--- START ---

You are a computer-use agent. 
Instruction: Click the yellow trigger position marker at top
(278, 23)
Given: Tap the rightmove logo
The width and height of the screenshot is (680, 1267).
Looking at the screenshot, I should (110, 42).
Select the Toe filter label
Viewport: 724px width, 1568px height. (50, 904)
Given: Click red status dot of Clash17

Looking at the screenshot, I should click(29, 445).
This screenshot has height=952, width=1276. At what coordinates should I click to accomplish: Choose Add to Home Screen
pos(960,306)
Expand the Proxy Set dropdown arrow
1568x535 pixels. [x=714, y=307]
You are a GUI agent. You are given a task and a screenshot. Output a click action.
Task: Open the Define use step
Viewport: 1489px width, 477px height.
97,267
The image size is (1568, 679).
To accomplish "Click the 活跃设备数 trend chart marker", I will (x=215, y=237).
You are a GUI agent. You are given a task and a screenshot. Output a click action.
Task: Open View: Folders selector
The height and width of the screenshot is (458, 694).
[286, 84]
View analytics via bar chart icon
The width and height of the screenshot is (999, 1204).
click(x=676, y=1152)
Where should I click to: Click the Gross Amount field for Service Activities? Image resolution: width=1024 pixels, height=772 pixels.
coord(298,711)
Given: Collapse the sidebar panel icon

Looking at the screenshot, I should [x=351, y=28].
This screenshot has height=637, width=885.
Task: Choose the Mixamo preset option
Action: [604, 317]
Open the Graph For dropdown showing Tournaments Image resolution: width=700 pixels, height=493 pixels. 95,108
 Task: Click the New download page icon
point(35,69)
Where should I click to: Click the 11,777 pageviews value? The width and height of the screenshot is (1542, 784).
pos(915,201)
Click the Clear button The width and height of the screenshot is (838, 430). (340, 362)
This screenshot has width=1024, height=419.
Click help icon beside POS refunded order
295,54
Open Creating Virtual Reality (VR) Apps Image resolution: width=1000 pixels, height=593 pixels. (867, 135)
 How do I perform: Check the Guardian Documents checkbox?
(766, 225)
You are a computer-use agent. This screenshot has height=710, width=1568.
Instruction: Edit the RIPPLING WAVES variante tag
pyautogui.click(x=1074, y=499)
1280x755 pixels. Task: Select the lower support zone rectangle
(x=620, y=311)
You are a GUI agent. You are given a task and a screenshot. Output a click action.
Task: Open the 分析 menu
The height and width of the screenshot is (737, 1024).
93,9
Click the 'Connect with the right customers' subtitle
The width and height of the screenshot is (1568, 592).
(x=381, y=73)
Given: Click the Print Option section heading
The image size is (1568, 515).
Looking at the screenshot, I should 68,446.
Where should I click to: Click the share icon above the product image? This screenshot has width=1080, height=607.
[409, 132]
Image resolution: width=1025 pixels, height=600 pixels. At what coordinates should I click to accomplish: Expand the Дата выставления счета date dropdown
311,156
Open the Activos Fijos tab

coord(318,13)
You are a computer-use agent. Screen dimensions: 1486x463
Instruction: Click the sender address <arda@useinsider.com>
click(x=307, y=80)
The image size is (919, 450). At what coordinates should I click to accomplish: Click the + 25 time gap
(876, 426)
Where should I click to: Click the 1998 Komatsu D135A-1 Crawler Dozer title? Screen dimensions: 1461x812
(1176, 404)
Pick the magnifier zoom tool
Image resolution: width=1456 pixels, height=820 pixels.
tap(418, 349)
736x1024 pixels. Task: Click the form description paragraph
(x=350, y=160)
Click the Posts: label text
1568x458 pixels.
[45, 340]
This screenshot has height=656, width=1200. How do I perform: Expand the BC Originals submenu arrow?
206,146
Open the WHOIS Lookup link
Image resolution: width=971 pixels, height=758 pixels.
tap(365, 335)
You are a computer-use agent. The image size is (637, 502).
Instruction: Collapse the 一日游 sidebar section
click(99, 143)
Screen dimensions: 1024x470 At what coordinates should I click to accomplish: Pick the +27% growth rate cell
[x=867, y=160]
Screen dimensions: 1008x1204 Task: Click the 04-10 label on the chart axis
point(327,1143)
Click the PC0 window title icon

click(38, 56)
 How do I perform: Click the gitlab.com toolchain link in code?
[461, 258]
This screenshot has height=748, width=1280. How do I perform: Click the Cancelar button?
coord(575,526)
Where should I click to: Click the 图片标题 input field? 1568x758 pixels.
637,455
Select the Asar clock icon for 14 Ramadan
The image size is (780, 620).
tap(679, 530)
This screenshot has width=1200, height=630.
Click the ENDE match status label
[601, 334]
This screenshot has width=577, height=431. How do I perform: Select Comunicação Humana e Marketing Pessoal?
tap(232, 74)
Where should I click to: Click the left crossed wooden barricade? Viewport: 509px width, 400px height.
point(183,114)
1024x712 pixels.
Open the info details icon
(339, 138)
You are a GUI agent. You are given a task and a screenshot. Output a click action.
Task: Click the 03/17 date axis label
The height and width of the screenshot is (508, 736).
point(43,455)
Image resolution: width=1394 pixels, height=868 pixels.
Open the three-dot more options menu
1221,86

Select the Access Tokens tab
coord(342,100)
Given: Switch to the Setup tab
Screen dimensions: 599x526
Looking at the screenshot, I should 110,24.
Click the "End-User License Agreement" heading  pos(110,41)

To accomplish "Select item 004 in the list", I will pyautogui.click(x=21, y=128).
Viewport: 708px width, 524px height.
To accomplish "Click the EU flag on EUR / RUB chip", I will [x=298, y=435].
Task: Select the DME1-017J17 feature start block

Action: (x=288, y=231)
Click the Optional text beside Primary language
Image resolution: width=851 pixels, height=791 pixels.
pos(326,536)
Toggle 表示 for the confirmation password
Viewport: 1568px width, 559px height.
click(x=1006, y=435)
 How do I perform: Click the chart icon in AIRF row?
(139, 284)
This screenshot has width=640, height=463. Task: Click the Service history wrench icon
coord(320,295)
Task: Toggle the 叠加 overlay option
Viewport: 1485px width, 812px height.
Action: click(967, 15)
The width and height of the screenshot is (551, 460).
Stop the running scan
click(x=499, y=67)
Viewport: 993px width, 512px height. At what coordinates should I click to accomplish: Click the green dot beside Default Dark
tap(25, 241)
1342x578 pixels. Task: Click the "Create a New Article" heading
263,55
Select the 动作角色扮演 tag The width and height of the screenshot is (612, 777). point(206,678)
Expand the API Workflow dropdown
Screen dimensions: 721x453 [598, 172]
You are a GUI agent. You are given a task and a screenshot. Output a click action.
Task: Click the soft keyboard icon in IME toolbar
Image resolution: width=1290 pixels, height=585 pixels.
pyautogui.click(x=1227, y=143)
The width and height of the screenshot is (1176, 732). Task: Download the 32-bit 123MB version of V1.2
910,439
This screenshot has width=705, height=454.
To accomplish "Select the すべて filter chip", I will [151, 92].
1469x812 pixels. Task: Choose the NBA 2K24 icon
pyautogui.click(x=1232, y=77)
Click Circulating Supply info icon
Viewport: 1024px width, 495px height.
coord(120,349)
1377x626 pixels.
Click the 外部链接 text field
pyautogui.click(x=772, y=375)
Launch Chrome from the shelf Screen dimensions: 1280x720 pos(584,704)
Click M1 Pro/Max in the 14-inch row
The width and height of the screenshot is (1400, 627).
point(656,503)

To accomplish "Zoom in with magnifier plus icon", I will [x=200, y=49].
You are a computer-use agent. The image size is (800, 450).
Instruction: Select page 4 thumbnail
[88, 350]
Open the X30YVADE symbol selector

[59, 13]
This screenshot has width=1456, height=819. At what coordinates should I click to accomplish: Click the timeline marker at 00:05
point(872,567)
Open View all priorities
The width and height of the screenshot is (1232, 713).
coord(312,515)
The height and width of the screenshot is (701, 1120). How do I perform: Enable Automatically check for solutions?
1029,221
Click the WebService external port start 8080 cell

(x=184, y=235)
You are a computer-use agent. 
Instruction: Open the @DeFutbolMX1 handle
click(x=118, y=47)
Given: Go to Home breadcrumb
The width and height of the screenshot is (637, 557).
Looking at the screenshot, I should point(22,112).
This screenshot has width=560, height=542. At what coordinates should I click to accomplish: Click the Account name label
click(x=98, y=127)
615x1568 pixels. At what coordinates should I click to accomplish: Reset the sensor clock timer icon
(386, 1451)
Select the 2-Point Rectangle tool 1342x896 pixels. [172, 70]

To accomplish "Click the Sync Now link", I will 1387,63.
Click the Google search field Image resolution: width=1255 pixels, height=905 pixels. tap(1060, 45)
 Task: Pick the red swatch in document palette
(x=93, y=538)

--- END ---

**Problem details**.
For each line above that holds the string "will", provide a copy of that line.

**Expected output**.
To accomplish "Click the 活跃设备数 trend chart marker", I will (x=215, y=237).
To accomplish "Select item 004 in the list", I will pyautogui.click(x=21, y=128).
To accomplish "Click the EU flag on EUR / RUB chip", I will [x=298, y=435].
To accomplish "Select the すべて filter chip", I will [151, 92].
To accomplish "Zoom in with magnifier plus icon", I will [x=200, y=49].
To accomplish "Click the Sync Now link", I will 1387,63.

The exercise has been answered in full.